REQUIRED WORK - Hand back all of the records exactly as they read.

DATA EXTRACT -
┄┄┄┄┄┄┄┄┄┄┄┄┄┄┄┄┄┄┄┄

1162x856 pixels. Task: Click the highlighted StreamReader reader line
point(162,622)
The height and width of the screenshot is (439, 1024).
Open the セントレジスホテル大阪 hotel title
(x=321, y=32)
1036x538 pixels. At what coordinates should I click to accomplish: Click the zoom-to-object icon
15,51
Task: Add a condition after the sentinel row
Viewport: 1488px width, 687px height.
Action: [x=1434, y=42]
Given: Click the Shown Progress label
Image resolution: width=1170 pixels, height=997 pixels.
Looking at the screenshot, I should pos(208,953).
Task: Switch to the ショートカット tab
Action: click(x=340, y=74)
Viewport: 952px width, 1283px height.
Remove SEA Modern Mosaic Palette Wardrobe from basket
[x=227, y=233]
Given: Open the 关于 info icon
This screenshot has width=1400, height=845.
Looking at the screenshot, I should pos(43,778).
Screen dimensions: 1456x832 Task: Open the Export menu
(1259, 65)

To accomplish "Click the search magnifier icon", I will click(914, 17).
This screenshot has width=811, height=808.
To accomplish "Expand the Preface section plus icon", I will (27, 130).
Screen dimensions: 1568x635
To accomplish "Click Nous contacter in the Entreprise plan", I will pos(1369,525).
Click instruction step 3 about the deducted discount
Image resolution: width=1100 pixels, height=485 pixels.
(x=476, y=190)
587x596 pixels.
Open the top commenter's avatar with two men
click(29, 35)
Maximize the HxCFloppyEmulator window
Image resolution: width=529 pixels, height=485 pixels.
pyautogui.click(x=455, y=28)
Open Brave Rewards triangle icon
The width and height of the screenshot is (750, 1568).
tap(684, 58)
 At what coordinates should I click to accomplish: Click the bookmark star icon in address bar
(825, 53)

┄┄┄┄┄┄┄┄┄┄┄┄┄┄┄┄┄┄┄┄

TASK RESULT -
1162x856 pixels. Task: Click the highlighted StreamReader reader line
point(162,622)
The height and width of the screenshot is (439, 1024).
Open the セントレジスホテル大阪 hotel title
(x=321, y=32)
1036x538 pixels. At what coordinates should I click to accomplish: Click the zoom-to-object icon
15,51
Task: Add a condition after the sentinel row
Viewport: 1488px width, 687px height.
Action: [x=1434, y=42]
Given: Click the Shown Progress label
Image resolution: width=1170 pixels, height=997 pixels.
Looking at the screenshot, I should pos(208,953).
Task: Switch to the ショートカット tab
Action: click(x=340, y=74)
Viewport: 952px width, 1283px height.
Remove SEA Modern Mosaic Palette Wardrobe from basket
[x=227, y=233]
Given: Open the 关于 info icon
This screenshot has width=1400, height=845.
Looking at the screenshot, I should pos(43,778).
Screen dimensions: 1456x832 Task: Open the Export menu
(1259, 65)

To accomplish "Click the search magnifier icon", I will click(914, 17).
This screenshot has width=811, height=808.
To accomplish "Expand the Preface section plus icon", I will (27, 130).
Screen dimensions: 1568x635
To accomplish "Click Nous contacter in the Entreprise plan", I will pos(1369,525).
Click instruction step 3 about the deducted discount
Image resolution: width=1100 pixels, height=485 pixels.
(x=476, y=190)
587x596 pixels.
Open the top commenter's avatar with two men
click(29, 35)
Maximize the HxCFloppyEmulator window
Image resolution: width=529 pixels, height=485 pixels.
pyautogui.click(x=455, y=28)
Open Brave Rewards triangle icon
The width and height of the screenshot is (750, 1568).
tap(684, 58)
 At what coordinates should I click to accomplish: Click the bookmark star icon in address bar
(825, 53)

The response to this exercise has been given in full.